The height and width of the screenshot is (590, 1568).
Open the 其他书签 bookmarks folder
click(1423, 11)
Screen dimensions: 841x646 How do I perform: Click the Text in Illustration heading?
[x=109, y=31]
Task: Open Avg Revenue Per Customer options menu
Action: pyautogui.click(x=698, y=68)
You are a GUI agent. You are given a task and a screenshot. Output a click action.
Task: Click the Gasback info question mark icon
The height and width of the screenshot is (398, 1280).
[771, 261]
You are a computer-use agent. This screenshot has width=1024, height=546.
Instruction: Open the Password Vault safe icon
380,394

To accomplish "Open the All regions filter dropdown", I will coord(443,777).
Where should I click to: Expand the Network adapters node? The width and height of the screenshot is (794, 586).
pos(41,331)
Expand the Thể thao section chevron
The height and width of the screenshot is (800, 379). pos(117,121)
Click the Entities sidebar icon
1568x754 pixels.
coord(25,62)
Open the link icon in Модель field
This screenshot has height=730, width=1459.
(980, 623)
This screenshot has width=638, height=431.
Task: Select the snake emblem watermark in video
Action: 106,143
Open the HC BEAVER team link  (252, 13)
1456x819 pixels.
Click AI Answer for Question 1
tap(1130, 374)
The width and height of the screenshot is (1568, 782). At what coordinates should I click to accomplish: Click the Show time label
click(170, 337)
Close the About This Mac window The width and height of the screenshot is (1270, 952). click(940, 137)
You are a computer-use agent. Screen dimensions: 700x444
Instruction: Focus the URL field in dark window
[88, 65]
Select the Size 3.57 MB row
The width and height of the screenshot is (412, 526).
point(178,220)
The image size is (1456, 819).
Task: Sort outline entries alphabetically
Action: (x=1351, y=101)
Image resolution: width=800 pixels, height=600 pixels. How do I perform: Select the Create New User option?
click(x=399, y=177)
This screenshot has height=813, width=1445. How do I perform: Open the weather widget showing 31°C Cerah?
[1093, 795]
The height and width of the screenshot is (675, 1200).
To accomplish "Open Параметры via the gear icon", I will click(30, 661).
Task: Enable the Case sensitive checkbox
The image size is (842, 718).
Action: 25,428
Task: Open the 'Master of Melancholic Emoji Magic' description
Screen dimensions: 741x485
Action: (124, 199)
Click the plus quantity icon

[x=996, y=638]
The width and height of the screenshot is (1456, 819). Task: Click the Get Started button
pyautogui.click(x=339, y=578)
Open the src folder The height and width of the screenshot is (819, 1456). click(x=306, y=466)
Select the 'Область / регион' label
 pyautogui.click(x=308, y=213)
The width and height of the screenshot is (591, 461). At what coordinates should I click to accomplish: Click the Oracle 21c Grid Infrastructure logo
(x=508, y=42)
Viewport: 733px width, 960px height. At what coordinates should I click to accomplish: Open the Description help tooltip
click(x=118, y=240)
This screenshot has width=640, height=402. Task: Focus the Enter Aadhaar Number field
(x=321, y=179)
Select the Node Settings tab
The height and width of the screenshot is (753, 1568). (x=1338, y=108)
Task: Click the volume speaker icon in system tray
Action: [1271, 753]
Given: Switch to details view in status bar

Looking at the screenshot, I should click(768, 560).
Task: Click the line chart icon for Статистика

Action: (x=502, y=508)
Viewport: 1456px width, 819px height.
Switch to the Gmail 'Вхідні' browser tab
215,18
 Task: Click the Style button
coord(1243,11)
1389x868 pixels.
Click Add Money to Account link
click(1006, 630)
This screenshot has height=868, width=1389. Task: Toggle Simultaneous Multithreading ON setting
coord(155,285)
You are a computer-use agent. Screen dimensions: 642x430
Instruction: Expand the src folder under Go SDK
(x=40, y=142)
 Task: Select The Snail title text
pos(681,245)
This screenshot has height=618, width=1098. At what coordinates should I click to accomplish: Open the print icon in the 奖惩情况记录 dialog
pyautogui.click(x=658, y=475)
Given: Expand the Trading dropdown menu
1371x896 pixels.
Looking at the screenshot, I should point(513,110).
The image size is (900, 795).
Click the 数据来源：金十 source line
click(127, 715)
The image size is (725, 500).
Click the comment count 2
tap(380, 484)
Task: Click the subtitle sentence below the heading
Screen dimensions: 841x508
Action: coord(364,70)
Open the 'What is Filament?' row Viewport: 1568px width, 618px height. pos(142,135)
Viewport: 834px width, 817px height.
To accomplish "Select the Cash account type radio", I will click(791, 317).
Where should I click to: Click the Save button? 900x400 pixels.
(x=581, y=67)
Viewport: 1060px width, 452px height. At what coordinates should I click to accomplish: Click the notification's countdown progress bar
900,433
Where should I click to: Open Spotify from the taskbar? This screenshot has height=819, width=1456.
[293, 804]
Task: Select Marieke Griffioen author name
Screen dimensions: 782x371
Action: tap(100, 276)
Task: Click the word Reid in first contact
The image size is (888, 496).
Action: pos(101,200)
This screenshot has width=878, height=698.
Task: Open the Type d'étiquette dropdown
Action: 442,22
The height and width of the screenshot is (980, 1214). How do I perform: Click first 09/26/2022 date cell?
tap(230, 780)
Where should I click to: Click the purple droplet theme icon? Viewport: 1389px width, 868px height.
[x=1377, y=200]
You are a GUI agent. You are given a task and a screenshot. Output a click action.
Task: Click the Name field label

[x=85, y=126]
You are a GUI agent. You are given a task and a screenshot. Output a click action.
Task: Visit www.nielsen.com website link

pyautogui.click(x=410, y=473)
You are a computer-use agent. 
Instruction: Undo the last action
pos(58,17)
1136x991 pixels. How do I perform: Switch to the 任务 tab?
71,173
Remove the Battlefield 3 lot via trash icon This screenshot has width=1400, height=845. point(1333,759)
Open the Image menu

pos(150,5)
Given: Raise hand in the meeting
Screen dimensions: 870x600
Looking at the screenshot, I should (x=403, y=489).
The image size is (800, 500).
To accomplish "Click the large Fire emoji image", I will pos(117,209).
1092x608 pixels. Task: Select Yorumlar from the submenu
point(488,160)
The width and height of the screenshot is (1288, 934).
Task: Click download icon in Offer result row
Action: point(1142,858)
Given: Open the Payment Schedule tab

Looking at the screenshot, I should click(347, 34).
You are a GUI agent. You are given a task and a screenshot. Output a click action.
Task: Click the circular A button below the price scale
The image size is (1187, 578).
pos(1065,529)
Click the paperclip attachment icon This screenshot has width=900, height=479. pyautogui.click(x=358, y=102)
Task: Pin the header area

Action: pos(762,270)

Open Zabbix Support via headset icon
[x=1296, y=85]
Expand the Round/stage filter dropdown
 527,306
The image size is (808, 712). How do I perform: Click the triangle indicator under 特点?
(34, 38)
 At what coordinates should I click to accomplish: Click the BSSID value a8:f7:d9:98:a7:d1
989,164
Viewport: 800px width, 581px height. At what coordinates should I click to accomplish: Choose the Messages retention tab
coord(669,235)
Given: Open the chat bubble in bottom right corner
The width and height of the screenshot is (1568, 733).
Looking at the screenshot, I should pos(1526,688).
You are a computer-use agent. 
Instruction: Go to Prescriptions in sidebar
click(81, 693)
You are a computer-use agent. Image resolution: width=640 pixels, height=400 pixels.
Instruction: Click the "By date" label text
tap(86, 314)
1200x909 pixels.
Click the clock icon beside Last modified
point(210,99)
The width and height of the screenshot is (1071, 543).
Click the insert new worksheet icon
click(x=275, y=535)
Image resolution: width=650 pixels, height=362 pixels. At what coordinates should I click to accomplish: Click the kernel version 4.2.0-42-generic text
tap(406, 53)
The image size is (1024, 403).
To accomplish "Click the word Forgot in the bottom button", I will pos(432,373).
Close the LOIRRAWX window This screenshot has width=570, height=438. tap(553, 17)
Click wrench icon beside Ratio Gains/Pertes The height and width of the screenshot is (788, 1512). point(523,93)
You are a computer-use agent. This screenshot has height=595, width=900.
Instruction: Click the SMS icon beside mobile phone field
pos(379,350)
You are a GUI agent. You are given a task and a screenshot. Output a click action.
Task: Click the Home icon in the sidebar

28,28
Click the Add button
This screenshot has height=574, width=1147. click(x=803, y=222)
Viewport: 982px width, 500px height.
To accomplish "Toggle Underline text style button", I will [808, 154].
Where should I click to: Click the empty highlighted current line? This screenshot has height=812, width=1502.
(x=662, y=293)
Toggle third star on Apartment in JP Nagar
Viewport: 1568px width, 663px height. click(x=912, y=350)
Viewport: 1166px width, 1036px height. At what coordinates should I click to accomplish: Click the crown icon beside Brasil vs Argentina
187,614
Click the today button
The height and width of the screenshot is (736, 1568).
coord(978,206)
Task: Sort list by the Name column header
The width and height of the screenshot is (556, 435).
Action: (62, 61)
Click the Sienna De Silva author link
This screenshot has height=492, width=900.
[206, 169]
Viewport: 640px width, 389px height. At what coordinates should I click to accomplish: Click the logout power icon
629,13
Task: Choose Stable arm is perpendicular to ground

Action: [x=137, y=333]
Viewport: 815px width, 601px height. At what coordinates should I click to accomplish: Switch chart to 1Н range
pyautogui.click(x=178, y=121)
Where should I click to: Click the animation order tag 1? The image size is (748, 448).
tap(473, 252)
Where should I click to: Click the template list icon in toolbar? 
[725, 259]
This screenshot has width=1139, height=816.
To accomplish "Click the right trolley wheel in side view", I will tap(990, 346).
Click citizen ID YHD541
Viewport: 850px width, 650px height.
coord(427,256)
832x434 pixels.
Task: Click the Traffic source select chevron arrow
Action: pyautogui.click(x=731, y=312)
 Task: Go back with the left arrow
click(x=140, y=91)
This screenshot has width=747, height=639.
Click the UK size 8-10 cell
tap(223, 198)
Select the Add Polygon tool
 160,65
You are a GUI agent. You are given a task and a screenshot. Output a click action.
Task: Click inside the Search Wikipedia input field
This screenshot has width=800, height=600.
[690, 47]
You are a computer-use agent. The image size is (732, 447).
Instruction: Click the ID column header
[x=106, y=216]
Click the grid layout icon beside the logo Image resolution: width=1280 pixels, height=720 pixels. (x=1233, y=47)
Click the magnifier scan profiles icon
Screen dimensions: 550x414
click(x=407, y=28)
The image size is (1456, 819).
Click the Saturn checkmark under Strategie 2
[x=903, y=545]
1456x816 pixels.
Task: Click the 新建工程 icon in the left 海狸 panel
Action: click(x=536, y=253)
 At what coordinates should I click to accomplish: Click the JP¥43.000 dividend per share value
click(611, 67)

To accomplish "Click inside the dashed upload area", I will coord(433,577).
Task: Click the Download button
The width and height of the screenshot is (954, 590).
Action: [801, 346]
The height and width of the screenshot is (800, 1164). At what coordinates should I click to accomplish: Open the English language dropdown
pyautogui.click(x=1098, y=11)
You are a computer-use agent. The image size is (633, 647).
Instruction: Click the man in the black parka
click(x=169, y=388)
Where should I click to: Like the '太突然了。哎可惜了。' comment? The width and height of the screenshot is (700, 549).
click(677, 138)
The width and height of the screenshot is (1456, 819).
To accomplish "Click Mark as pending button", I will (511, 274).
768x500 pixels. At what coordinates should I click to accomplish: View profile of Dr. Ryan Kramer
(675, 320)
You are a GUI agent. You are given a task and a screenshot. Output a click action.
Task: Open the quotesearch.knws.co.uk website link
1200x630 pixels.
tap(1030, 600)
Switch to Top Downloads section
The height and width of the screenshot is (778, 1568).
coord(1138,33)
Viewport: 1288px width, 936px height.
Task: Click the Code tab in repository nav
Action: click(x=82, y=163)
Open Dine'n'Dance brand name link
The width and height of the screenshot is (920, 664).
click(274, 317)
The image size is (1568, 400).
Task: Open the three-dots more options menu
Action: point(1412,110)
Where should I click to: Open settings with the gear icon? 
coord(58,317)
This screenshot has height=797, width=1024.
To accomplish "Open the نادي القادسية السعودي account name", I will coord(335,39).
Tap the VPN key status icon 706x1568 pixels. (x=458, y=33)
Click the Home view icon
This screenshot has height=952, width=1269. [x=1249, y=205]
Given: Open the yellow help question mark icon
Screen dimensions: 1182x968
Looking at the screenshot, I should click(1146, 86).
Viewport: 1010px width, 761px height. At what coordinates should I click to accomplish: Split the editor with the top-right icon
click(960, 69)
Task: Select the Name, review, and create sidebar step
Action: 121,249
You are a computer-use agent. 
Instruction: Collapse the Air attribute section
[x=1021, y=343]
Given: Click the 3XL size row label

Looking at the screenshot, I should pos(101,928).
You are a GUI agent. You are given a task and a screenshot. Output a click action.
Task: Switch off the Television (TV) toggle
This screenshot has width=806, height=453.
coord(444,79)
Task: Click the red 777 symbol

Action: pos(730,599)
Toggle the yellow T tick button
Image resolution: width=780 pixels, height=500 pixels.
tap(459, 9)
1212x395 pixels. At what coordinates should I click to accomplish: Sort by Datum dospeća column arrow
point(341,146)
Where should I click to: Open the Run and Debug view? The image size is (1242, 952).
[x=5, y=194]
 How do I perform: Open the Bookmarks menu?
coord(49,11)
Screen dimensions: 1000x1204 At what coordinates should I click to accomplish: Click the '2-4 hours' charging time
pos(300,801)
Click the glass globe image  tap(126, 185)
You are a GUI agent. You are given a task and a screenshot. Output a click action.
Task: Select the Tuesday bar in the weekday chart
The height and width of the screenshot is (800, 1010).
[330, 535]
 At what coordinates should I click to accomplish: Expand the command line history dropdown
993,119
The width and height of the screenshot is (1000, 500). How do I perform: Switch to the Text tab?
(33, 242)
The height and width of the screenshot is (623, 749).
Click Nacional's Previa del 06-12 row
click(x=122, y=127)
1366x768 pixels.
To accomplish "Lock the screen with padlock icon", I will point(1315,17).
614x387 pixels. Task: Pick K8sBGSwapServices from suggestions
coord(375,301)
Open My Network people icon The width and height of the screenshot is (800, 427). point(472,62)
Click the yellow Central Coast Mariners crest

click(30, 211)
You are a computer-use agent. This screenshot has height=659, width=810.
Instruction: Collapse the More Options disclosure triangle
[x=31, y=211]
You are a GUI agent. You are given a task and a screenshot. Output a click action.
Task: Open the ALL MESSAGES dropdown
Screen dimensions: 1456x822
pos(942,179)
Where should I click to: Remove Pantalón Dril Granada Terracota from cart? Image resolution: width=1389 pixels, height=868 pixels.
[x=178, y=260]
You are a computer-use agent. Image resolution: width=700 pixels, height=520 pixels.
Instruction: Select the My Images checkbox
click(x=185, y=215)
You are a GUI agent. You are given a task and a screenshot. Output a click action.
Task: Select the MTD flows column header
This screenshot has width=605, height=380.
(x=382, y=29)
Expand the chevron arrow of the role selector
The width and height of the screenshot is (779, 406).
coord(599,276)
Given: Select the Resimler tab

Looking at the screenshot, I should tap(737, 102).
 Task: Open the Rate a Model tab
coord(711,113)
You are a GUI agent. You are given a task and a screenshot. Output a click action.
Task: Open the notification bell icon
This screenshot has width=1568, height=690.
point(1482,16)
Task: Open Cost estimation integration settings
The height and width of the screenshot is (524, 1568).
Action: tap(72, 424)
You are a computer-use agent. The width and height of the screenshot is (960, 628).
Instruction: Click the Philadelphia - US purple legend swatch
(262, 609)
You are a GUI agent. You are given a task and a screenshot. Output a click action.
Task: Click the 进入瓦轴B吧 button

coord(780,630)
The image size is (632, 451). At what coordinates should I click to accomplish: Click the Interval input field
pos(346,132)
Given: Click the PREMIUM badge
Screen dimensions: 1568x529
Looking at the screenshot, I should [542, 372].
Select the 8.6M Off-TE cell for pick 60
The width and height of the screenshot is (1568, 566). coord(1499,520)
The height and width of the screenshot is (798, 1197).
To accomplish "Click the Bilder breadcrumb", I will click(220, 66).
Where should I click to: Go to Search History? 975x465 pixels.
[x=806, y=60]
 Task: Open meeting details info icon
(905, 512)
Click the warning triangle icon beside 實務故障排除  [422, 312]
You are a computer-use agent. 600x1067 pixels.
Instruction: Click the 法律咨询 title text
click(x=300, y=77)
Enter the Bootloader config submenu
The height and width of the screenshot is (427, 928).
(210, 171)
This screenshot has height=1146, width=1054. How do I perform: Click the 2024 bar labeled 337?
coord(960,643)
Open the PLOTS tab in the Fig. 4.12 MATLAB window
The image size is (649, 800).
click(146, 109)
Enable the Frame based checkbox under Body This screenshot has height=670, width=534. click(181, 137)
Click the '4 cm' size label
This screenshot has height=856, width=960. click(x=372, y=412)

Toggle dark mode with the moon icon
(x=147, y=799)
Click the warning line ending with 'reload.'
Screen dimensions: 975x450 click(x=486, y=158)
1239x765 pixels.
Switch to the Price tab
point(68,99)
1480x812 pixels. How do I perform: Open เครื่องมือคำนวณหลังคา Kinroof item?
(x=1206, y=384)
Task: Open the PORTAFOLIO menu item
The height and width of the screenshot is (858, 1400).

(Problem): Recast the lines from the one containing "1239x765 pixels." through the end of the records as a JSON list of strings, one string per line, with blank lines left out.

(Task output):
[
  "1239x765 pixels.",
  "Switch to the Price tab",
  "point(68,99)",
  "1480x812 pixels. How do I perform: Open เครื่องมือคำนวณหลังคา Kinroof item?",
  "(x=1206, y=384)",
  "Task: Open the PORTAFOLIO menu item",
  "The height and width of the screenshot is (858, 1400)."
]